JS não abdica de distribuição de preservativos nas escolas secundárias

15.05.2009 - 21:04 Por Leonete Botelho, com Lusa
A distribuição de contraceptivos nas escolas secundárias é o ponto mais polémico do projecto de lei sobre educação sexual em discussão no Parlamento: a direita quer eliminá-lo ou condicioná-lo, uma boa parte dos deputados do PS, partido autor da proposta, também. Quem não abdica dele é, pelo menos, a Juventude Socialista (JS), mas admite rever a sua redacção.
“Com o número de gravidezes na adolescência que temos, não disponibilizar preservativos nas escolas, que é onde estão os jovens, é fugir ao problema”, invoca Duarte Cordeiro, líder da JS e um dos principais autores do diploma.
Em causa está o artigo do projecto que prevê a existência de um gabinete de informação e apoio no âmbito da educação para a saúde e a educação sexual, que deve funcionar três horas por semana e onde, no ensino secundário, se prevê a distribuição gratuita de métodos contraceptivos não sujeitos a receita médica. Uma formulação que abrange preservativos, pílulas anticoncepcionais e pílulas do dia seguinte, embora estas tenham sido já excluídas pelos autores da lei, por não se considerar que seja propriamente um contraceptivo.

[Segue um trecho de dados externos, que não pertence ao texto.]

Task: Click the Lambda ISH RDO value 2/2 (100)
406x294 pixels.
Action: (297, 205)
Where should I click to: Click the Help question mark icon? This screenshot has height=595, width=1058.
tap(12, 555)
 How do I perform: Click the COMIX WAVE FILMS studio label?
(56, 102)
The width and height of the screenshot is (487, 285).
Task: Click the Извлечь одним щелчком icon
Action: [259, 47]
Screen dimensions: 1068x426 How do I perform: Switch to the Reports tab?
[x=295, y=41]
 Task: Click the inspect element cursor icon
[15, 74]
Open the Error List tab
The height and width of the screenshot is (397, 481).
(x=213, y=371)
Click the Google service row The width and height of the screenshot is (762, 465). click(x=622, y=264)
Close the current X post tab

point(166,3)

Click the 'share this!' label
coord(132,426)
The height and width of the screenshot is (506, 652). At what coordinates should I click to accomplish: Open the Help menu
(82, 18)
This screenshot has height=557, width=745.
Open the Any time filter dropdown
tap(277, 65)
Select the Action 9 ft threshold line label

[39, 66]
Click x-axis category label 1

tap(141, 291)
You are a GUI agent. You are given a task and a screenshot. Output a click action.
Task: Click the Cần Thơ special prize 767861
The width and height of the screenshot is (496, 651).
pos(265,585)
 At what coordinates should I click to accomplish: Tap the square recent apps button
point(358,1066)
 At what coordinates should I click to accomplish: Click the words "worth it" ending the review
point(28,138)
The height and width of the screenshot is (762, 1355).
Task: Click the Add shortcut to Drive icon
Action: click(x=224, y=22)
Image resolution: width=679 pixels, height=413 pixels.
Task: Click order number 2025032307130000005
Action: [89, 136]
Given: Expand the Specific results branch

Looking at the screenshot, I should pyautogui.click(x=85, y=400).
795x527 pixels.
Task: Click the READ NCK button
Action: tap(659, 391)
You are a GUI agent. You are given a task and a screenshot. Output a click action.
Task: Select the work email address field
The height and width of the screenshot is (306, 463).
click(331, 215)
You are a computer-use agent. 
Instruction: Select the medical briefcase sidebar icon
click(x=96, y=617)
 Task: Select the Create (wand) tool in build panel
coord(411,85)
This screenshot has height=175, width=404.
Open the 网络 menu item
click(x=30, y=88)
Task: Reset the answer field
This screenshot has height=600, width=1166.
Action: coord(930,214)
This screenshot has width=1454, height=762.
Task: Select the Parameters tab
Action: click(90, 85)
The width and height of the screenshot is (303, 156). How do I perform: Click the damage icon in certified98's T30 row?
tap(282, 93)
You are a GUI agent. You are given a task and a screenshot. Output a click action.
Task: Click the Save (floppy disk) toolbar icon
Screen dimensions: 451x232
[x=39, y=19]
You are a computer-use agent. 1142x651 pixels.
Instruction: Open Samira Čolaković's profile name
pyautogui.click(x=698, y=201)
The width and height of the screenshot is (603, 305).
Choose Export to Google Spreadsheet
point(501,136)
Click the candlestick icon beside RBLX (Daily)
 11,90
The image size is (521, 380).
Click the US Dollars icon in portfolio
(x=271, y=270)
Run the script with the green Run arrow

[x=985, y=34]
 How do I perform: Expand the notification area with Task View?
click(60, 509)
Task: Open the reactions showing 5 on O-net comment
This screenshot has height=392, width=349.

“A nossa principal preocupação é o preservativo, masculino e feminino, porque é o que responde a um maior tipo de problemas”, explica Duarte Cordeiro, referindo-se à prevenção da gravidez e de doenças sexualmente transmissíveis. “Gasta-se tanto dinheiro em campanhas para utilização de preservativos, distribuem-se à entrada dos festivais de Verão, porque não se há-de disponibilizá-los nas escolas, que é onde estão os jovens?”, questiona. Não o fazer, sublinha, “é uma grande ingenuidade, porque os jovens dificilmente se deslocam a um centro de saúde para ir buscá-los”.
Apesar de não abdicar deste ponto da lei “para não a tornar coxa”, Duarte Cordeiro admite que seja revista a redacção de forma a que, “no limite”, a distribuição de preservativos seja feita apenas por profissionais de saúde na sequência de uma consulta feita no gabinete de apoio. É a cedência possível face às críticas que tanto se têm feito ouvir no interior do grupo parlamentar do PS, onde o assunto foi discutido largamente, primeiro na reunião semanal, depois numa reunião específica, que durou várias horas e acabou inconclusiva.
Pedro Nuno Santos, o membro da direcção da bancada “rosa” que coordenou o grupo de trabalho autor da lei e agora tenta encontrar uma solução interna o mais consensual possível, preferiu ontem remeter-se ao silêncio, deixando apenas perceber que está confiante num final feliz. Mas o assunto é tudo menos pacífico entre os deputados socialistas.
“Uma coisa é a educação sexual enquanto matéria a ser leccionada nas escolas, outra muito diferente é a distribuição de contraceptivos”, defende Maria de Belém Roseira, considerando que tal pode promover relacionamentos não desejados. Para a presidente da comissão de Saúde, a disponibilização de preservativos pode acabar por “induzir as jovens a comportamentos que não querem nem pretendem”, considerando que “não é a escola que deve tratar disso, mas os centros de saúde”.
Duarte Cordeiro acaba por ir ao encontro desta preocupação, mas não deixa de lamentar a polémica que o assunto está a levantar dentro da bancada do seu partido: “Há uma grande dimensão de conservadorismo que não se coaduna com a realidade dos jovens.”
Ontem, após uma reunião da bancada parlamentar socialista, o líder Alberto Martins disse que este é um tema "muito sensível" que está ainda a ser discutido, salientando que o PS não quer "enveredar por soluções de facilitismo, mas por soluções de responsabilidade". A controvérsia continua quarta-feira, quando o diploma voltar a ser discutido na especialidade.
CDS-PP quer impedir distribuição de preservativos
Já o líder parlamentar do CDS-PP apelou hoje aos deputados para que aprovem uma proposta dos democratas-cristãos que visa impedir a distribuição de preservativos nas escolas ao abrigo da lei da educação sexual.